I take a deep breath, let it out slow, feeling the light tingling at my fingertips, shining out of my body, my hair gleaming with it, my chest filling with warmth. A feeling of calm settles over me. I turn again to Tucker. He lifts a hand to shield his eyes from my light. I take his other hand in mine. It feels cool, clammy, against my almost feverish skin. He flinches at my touch, then forces himself to relax, lowers his hand, squints at me like he’s trying really hard to look at the sun. Unshed tears in his eyes. And fear.
I reach up and put my finger against the cut on his head, watch as the light caresses him, the skin knitting itself back together, until there’s no trace of the wound.
“It’s okay,” I whisper.
A laugh pierces my tranquility. Samjeeza, a safe distance away, laughing.
“I keep underestimating you,” he says almost admiringly. “You are a tough little bird.”
“Go away.”
He laughs again. “I want to find out what happens next, don’t you?”
“Go. Away.”
“You can’t hold that forever, you know.”
He said something like that to my mom, that day in the woods. She brought the glory and he said, You can’t hold that forever, and she said, I can hold it long enough.
What is long enough? Even now, after only a few minutes, I feel myself starting to tire.

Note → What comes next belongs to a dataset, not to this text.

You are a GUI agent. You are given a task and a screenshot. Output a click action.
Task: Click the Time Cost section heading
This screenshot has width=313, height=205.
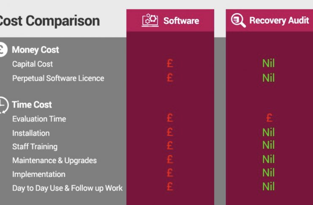[x=32, y=105]
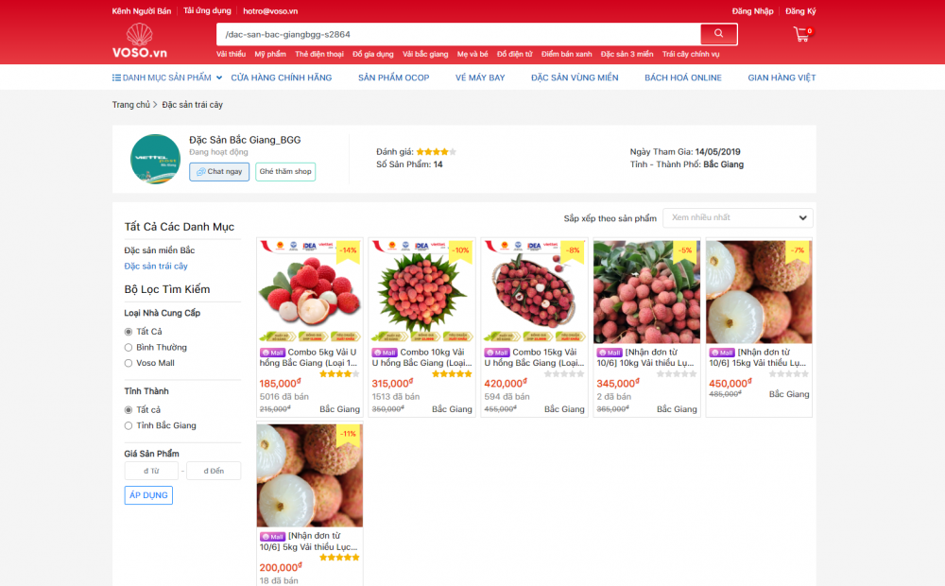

It’s like holding the door to my soul wide open while the wind pushes steadily against it. Sooner or later, that door will close.
Samjeeza closes his eyes. “I can almost hear the sirens. Racing this way. Things will be interesting when they get here.”
I squeeze Tucker’s hand. He tries to smile at me. I try to smile back.
A plan would be nice. Sitting here waiting for my lightbulb to burn out, so not a plan.
Waiting for the ambulance to come, adding more people to the mix, also not a plan.
“Why don’t you just drop this nonsense?” Samjeeza says. “Not that I’m not impressed.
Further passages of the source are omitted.